***** DATA SECTION *****
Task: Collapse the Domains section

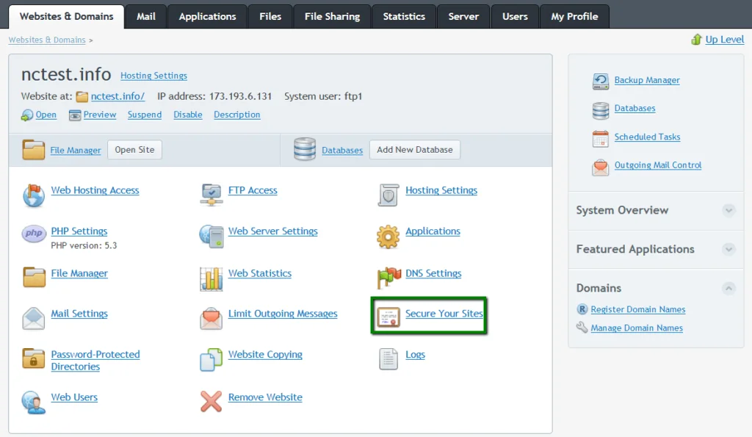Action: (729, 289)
*****
***** DATA SECTION *****
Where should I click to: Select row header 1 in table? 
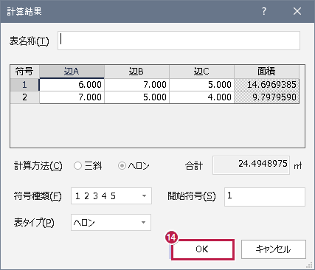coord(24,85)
*****
***** DATA SECTION *****
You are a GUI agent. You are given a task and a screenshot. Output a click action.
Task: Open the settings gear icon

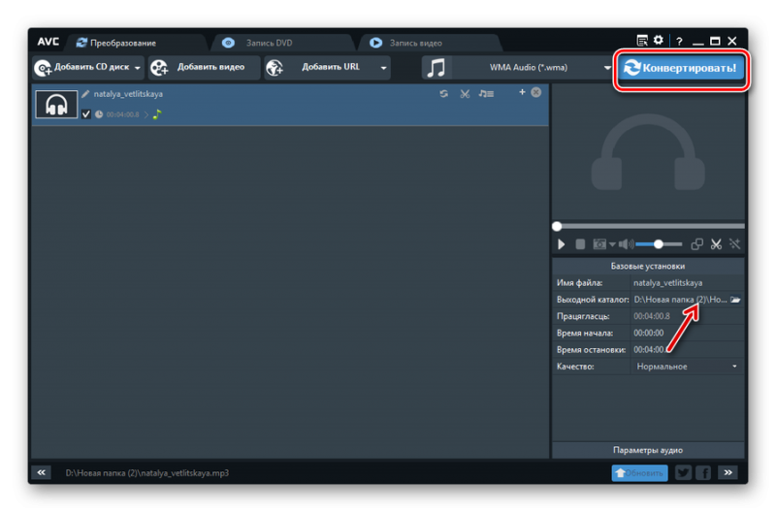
*****
# YOUR GOAL:
Taking the listing above as the source, transcribe only the lines starting at the line with "You are a GUI" and going through the line with "Task: Open the settings gear icon", unaltered and with both ends included.

# RESPONSE FOR THIS EXERCISE:
You are a GUI agent. You are given a task and a screenshot. Output a click action.
Task: Open the settings gear icon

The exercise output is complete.